Males with residual alpha-Gal A activity may present with either a renal or cardiac form of Fabry disease with onset of symptoms later in life. Individuals with the renal variant typically present in the third decade with the development of renal insufficiency and, ultimately, end-stage renal disease. These individuals may or may not exhibit other symptoms of the classic form of Fabry disease. Individuals with the cardiac variant are often asymptomatic until they present with cardiac findings such as cardiomyopathy, mitral insufficiency, or conduction abnormalities in the fourth decade. Variant forms of Fabry disease may be underdiagnosed.

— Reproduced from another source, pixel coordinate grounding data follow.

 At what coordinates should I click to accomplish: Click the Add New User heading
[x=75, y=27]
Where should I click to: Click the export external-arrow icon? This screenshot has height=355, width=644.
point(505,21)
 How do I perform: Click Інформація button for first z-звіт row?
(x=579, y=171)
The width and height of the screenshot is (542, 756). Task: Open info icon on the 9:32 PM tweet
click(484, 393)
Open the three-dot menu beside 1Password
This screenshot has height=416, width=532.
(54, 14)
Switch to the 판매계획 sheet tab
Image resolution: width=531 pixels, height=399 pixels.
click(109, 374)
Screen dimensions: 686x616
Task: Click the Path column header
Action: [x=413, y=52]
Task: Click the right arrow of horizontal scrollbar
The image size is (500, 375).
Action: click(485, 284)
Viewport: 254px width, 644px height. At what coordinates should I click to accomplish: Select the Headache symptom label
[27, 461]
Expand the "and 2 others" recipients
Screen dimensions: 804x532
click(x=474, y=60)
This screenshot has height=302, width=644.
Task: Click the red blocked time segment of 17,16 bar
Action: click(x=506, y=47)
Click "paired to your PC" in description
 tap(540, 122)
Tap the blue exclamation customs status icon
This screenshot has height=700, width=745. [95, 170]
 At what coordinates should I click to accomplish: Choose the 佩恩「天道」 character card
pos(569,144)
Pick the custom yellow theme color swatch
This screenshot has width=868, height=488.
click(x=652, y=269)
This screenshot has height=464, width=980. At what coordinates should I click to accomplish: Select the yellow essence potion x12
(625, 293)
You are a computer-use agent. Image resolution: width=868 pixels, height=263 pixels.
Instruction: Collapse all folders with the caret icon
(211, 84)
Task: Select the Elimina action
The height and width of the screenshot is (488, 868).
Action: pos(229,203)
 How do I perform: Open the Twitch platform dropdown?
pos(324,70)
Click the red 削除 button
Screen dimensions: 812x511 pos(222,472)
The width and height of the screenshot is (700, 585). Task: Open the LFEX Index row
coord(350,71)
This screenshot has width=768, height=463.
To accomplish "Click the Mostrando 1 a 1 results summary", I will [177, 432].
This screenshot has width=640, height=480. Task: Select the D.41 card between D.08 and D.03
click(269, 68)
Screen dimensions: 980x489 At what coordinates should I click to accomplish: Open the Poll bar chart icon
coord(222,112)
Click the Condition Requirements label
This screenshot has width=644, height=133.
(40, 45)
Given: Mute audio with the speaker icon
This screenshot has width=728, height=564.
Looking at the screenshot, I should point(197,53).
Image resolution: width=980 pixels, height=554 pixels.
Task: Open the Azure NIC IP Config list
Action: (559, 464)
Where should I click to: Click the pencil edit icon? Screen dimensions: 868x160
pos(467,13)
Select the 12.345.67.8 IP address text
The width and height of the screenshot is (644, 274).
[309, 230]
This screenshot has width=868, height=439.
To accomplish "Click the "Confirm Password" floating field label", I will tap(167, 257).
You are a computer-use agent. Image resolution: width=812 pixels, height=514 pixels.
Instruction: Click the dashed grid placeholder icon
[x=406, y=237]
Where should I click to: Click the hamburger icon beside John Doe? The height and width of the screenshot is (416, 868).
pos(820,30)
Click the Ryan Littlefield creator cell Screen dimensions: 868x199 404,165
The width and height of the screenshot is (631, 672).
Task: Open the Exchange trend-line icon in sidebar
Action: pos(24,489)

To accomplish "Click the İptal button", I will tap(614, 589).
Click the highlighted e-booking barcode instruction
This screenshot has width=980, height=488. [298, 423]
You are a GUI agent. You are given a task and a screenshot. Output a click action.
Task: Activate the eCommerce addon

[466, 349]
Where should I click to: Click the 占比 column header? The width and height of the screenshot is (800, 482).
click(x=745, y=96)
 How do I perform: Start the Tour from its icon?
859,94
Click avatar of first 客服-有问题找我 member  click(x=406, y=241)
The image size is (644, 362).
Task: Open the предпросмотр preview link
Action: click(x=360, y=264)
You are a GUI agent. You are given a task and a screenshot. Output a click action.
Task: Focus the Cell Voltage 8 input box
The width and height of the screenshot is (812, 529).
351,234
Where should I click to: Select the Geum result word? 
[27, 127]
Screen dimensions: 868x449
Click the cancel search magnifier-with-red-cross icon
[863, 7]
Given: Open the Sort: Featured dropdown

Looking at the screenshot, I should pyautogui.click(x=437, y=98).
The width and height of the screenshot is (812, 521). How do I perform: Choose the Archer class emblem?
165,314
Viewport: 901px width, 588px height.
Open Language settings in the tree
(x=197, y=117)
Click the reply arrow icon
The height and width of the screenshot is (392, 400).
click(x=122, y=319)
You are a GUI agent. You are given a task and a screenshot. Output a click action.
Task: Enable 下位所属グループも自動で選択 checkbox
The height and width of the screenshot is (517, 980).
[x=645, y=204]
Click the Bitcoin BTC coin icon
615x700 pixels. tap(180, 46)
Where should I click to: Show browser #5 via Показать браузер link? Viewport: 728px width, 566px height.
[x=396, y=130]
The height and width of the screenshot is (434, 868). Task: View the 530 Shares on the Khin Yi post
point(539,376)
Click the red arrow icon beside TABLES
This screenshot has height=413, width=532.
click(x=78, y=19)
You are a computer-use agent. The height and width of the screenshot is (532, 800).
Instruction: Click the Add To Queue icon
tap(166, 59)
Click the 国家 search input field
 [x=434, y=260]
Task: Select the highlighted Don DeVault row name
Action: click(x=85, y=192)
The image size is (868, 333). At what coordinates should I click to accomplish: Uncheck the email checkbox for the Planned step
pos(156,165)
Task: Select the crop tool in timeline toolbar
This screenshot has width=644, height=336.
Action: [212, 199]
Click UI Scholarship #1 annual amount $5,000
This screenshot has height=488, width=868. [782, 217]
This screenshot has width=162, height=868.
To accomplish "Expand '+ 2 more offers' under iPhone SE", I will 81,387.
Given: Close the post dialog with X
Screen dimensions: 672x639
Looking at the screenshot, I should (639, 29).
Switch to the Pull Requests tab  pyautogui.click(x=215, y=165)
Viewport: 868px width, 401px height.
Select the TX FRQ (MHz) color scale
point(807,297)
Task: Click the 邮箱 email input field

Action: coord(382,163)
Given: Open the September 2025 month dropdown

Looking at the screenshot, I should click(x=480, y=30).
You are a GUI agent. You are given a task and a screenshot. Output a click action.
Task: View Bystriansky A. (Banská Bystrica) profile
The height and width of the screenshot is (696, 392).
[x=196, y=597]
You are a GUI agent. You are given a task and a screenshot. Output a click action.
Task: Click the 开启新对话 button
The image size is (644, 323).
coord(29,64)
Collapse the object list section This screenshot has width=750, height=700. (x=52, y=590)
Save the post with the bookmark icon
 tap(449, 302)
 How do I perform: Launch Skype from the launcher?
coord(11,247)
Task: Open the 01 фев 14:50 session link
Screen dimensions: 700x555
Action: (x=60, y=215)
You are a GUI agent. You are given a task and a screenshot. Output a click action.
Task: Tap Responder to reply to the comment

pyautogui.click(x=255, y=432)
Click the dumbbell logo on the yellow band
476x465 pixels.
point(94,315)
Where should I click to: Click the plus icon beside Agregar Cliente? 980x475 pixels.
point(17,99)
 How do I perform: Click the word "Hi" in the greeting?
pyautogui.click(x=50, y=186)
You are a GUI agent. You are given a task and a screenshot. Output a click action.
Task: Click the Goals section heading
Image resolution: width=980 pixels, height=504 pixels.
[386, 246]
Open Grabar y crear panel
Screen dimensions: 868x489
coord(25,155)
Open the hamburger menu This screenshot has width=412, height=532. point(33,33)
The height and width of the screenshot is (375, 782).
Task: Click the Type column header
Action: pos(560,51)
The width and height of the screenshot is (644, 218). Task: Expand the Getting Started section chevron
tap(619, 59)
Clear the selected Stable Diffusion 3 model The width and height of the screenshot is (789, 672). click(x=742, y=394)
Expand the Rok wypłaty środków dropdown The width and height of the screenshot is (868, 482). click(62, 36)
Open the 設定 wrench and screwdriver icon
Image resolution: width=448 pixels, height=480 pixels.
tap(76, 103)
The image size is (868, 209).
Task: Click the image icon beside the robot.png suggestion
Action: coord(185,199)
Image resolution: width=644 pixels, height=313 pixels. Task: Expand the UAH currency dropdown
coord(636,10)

Females who are carriers of Fabry disease can have clinical presentations ranging from asymptomatic to severely affected, and yet they may have alpha-Gal A activity in the normal range. Therefore, molecular genetic analysis of the GLA gene (FABRZ / Fabry Disease, Full Gene Analysis) is recommended as the most appropriate diagnostic test to detect carriers.
Absent or reduced alpha-Gal A in blood spots, leukocytes (AGA / Alpha-Galactosidase, Leukocytes), or serum (AGAS / Alpha-Galactosidase, Serum) can indicate a diagnosis of classic or variant Fabry disease. Molecular sequence analysis of the GLA gene (FABRZ / Fabry Disease, Full Gene Analysis) allows for detection of the disease-causing mutation in males and females.
See Fabry Disease Testing Algorithm and Fabry Disease: Newborn Screen-Positive Follow-up in Special Instructions.
Diagnosis of Fabry disease in males
Verifying abnormal serum alpha-galactosidase results in males with a clinical presentation suggestive of Fabry disease
Deficiency of alpha-galactosidase A (alpha-Gal A) is diagnostic for Fabry disease in males.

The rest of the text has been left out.